• TASK GOAL
Images embedded in the records are excluded; print everything else exactly as given.

**** DATA SECTION

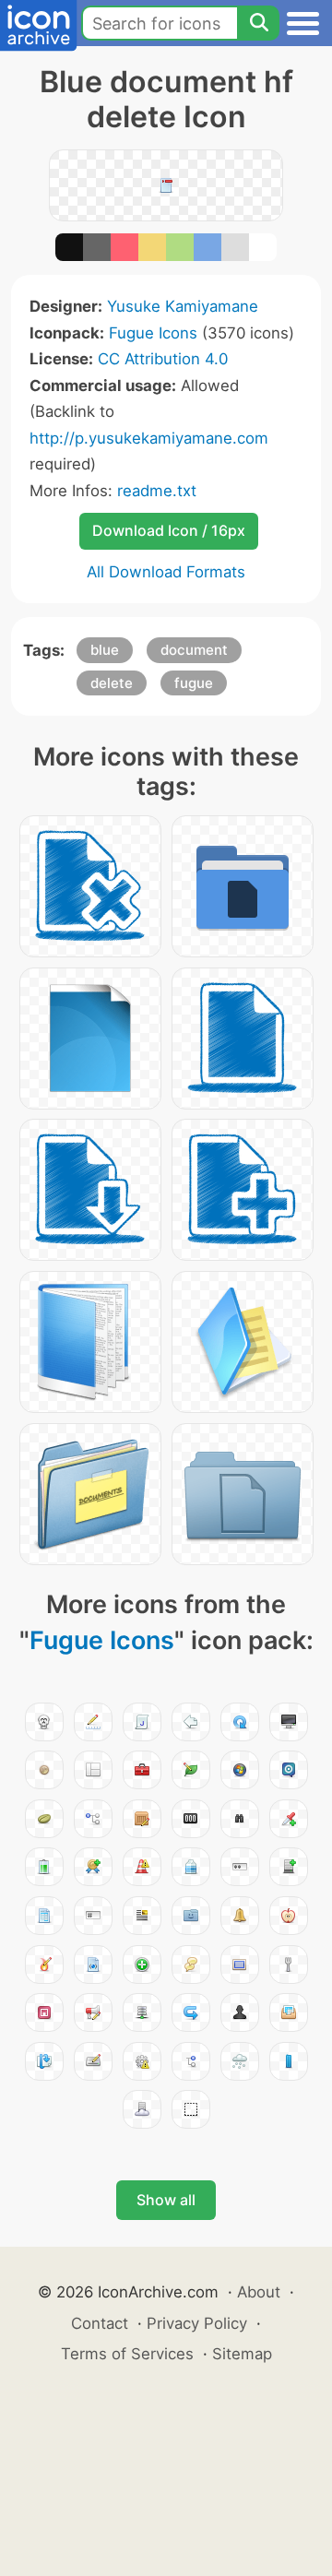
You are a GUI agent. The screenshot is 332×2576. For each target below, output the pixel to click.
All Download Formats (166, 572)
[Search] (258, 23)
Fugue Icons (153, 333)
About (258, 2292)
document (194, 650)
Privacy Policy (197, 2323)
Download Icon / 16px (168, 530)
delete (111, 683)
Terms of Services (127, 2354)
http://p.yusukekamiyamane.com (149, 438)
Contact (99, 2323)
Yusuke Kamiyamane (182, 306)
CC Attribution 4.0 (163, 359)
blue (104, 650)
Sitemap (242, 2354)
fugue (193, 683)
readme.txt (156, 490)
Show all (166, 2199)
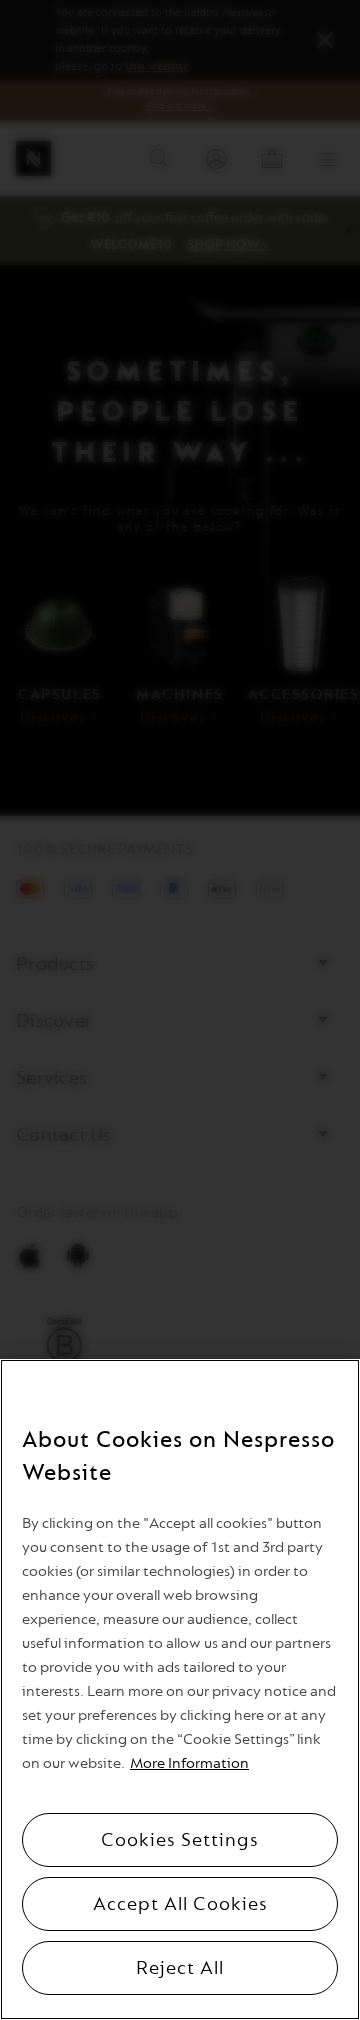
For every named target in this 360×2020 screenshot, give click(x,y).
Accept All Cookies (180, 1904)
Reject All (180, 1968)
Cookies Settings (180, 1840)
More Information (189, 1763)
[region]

********

• SOLUTION FOR THIS EXERCISE
You are a GUI agent. The screenshot is 332×2576. For each target below, output the pixel to click.
All Download Formats (166, 572)
[Search] (258, 23)
Fugue Icons (153, 333)
About (258, 2292)
document (194, 650)
Privacy Policy (197, 2323)
Download Icon / 16px (168, 530)
delete (111, 683)
Terms of Services (127, 2354)
http://p.yusukekamiyamane.com (149, 438)
Contact (99, 2323)
Yusuke Kamiyamane (182, 306)
CC Attribution 4.0 (163, 359)
blue (104, 650)
Sitemap (242, 2354)
fugue (193, 683)
readme.txt (156, 490)
Show all (166, 2199)
For every named target in this 360×2020 screenshot, give click(x,y).
Accept All Cookies (180, 1904)
Reject All (180, 1968)
Cookies Settings (180, 1840)
More Information (189, 1763)
[region]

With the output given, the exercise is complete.